▶ To do:
Please rewrite the lines of every item below, switching "screenshot" to "image" and changing nothing else. Leave the pictures out of your answer.

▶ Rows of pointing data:
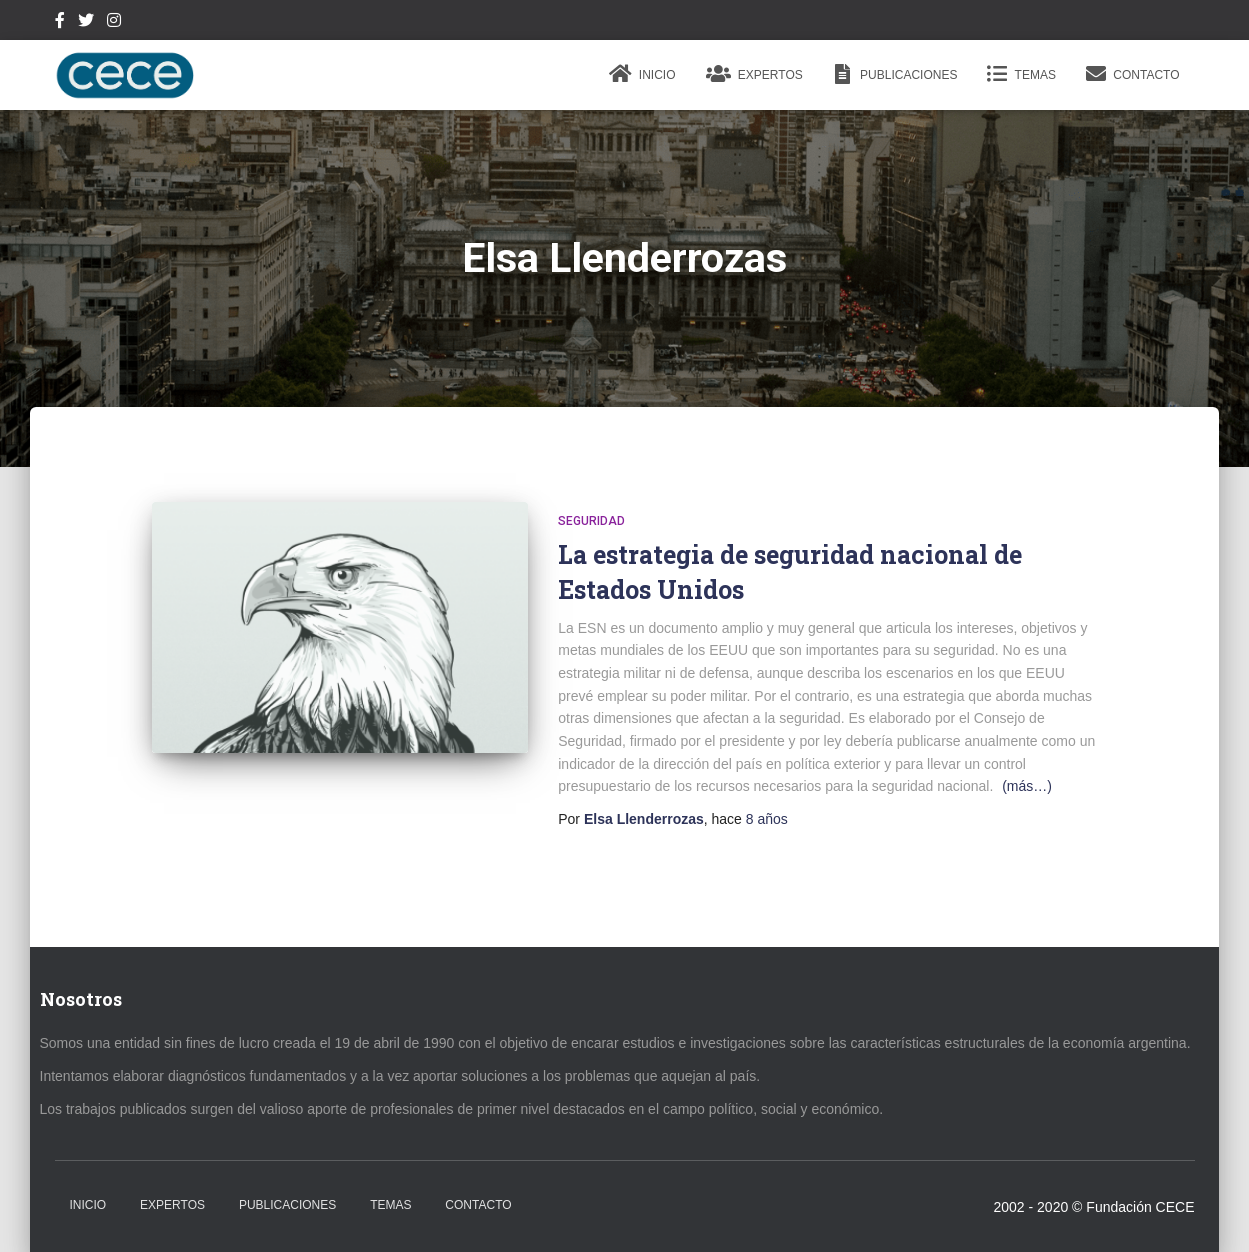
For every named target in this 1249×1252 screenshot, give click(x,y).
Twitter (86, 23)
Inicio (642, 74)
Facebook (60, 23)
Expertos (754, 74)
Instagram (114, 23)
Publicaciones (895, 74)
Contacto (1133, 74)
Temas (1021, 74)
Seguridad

▶ Worked answer:
For every named target in this 1249×1252 image, give click(x,y).
Twitter (86, 23)
Inicio (642, 74)
Facebook (60, 23)
Expertos (754, 74)
Instagram (114, 23)
Publicaciones (895, 74)
Contacto (1133, 74)
Temas (1021, 74)
Seguridad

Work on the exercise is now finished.